While some studies conclude that chewing preference is not a fixed human trait,14 some others consider that most people do have this pattern;35 they even suggest that the right side is prevalent among the studied populations13, 24 regardless of laterality.3 This study did not find a global chewing preference in the population with the Christensen and Radue method, but most patients showed left preference when applied the Paphangkorakit method.

The existence of a preferred chewing side may have implications in saliva production and distribution around the mouth. McDonnell and Hector36 showed that saliva produced by children in one side of the mouth (presumably by masticatory saliva reflex) does not tend to be distributed around the mouth—which has consequences in oral and dental health.

McDonnell, Hector and Hannigan found few differences between the proportion of children who preferred chewing by the right side or the left side, but they did find a statistically significant association between dentition status and the result of the Christensen and Radure test in the presence of predominant side preference.

By analyzing cleft type (bilateral, left unilateral and right unilateral) in relation to chewing preference, a significant association was found only when the method of Christensen and Radeu was used.
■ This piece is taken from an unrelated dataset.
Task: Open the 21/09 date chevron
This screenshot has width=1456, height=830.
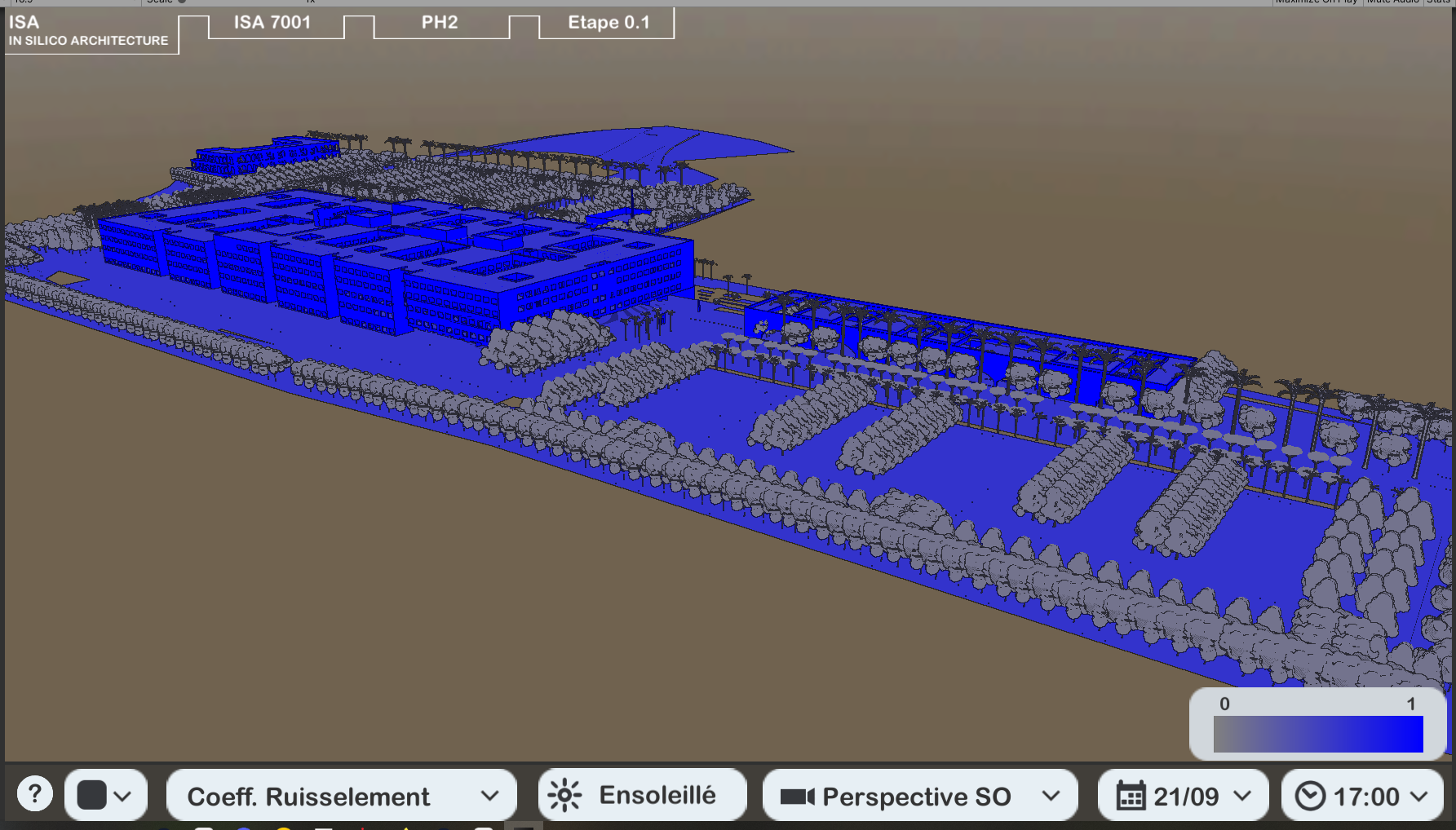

Most patients with left unilateral cleft palate prefer chewing on the right side, while patients with bilateral cleft prefer chewing on the left side.

In the study by Christensen and Radue,28 the sEMG records showed that chewing side could be reliably detected by considering the record with the highest level of myoelectric activity but only on the right side, which may create confusion in applying this principle. This has not been consistent with Riise findings.37 However, it should be noted that the contralateral muscle occasionally showed the highest level of activity.

A number of peripheral factors prevent the activity of masticatory muscles from being pushed towards both sides by the motor unit, such as the presence of a preferred masticatory side, occlusal stability, food size and consistency, and mandible orientation, which is in turn related to the length of the sarcomere muscle.38, 39 However, a significant number of observations showed agreement between sEMG and the masticatory side in use by observing gum chewing or the Christensen and Radue method. These researchers did not find concordance between their method and the results obtained with sEMG, as happened in the present study.

The absence of significant differences in the masseters' sEMG activity observed among patients with different cleft types suggests a symmetric function of the masticatory muscles during mastication despite the presence of alterations. Therefore, patients with unilateral cleft palate may have developed adaptive responses to morphological alterations to achieve functional mastication, as suggested by Andrade et al.40

Examination and registration of preferred side deserve further consideration during routine dental examination and treatment.41 According to researchers like Farias et al,32 masticatory performance is not correlated with a defined movement pattern, which prevents establishing differences between uni- and bilateral masticators; however, according to these authors, bilateral chewing promotes better masticatory performance.

 

CONCLUSIONS

There are sEMG amplitude differences between patients with right cleft palate and those with bilateral cleft palate. No concordance was found between the two studied clinical methods to identify chewing preference, nor between these and sEMG.

 

RECOMMENDATIONS

There are many questions still to be answered regarding masticatory mechanisms. Our results suggest that current methods to establish preferred chewing side do not show significant levels of concordance; therefore, there needs to be further research to provide objective easily replicable methods.

 

CONFLICTS OF INTEREST

The authors declare having no conflicts of interest.

 

ACKNOWLEDGEMENTS

The authors thank the Sonríe and Abrazar foundations for their support gathering the sample, and Universidad Autónoma de Manizales for providing the necessary resources for this study (Project: 235-025). The authors declare that there no conflicts of interest.